2) Preparing an Au/ZnO composite photocatalyst: the Au/ZnO composite photocatalyst is prepared by adopting a chemical reduction method. Commercial ZnO nanoparticles (alatin, 200mg) were dispersed in 50mL of deionized water and sonicated for 0.5 h. Stirred at room temperature for 6h and a volume of 50mM HAuCl was added4Then NaBH is added dropwise in an ice bath4Carrying out chemical reduction. The synthesized substrate was washed three times with deionized water by centrifugation and the water was removed from the substrate by evaporation in vacuo. In order to improve the crystallinity of the composite material, the composite material is calcined at 500 ℃ for 1h to prepare the Au/ZnO composite photocatalyst.
3) Photocatalytic CH4An aerobic oxidation reaction method comprises the following steps: CH (CH)4Photocatalytic activity measurement of the conversion was carried out in a 50mL stainless steel autoclave, 100mW cm-2The xenon lamp was used as the light source and illuminated through the quartz glass window on top. 10mg of the photocatalyst was suspended in 10mL of deionized water and stirred. The reactor was charged with CH at 15bar and 5bar4/O2Mixing the gases and sealing.
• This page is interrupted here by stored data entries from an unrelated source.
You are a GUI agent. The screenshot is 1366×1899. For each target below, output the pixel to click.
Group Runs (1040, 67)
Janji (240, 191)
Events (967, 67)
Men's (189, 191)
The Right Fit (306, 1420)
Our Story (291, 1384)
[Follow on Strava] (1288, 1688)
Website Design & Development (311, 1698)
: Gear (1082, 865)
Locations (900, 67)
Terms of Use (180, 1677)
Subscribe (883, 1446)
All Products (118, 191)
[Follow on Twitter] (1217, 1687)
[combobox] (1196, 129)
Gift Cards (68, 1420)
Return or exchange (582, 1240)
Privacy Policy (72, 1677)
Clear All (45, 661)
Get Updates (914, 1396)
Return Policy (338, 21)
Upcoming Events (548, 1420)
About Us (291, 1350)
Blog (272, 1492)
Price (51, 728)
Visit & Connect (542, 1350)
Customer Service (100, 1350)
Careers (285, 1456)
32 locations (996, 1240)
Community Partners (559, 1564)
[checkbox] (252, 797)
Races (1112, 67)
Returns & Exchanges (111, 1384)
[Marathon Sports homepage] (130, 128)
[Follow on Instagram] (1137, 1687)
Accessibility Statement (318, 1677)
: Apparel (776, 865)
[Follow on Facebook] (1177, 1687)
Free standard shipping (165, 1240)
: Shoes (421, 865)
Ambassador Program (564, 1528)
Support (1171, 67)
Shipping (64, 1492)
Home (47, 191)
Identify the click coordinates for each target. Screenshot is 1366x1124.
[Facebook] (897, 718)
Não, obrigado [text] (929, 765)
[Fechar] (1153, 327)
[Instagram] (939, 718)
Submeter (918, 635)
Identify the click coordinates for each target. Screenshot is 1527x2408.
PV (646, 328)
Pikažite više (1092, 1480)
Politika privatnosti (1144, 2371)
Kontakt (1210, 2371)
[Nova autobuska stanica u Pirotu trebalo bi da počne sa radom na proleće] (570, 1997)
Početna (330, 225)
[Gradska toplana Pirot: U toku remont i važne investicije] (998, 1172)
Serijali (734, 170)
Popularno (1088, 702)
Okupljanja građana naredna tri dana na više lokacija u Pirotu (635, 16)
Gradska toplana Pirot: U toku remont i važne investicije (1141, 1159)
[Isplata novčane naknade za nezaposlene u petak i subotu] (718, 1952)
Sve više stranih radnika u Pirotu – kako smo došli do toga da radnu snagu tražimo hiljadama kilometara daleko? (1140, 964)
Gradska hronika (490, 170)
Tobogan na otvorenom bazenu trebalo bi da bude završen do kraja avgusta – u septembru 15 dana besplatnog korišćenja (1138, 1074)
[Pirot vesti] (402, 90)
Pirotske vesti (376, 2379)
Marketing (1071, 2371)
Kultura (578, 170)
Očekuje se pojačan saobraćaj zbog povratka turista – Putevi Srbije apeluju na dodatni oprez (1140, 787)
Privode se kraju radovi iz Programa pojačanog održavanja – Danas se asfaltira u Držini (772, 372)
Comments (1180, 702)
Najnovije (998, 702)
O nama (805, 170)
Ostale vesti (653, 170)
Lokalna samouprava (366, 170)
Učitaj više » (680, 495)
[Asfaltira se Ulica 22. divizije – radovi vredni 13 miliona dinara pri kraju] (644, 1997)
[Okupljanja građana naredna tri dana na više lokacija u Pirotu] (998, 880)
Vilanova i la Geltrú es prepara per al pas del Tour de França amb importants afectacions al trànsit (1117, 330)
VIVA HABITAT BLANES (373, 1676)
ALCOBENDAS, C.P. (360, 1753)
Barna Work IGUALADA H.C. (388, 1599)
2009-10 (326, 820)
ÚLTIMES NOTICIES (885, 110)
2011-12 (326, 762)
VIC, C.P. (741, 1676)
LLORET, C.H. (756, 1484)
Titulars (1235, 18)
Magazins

During the light irradiation (2h), the reaction temperature was kept at 30 ℃ with a cooling water bath.
4) Instrument characterization TEM and HRTEM characterization on a 200kV FEI Tecnai G2F 20 Electron microscope 200kV HAADF STEM, EDX spectra and elemental mapping were studied on JEM-ARM 200F XRD tests were performed using copper K α radiation (λ 1.542) in XeussSAXS/WAXS and D/MAX-TTRIII (CBO) systems at 50kV and 300mA, with BaSO4As an internal reference sample, in Hitachi U-3010 type UV-visibleThe uv-vis diffuse reflectance spectrum was recorded on a spectrophotometer. 1M Na at 800 Hz and 1000Hz frequencies respectively2SO4In solution, mott-schottky plot testing was performed using the CHI 760E electrochemical workstation. Steady state photoluminescence spectra were collected and fluorescence lifetime decay curves were followed using Horiba Jobin Yvon NanoLog 200 fluorescence spectrometer.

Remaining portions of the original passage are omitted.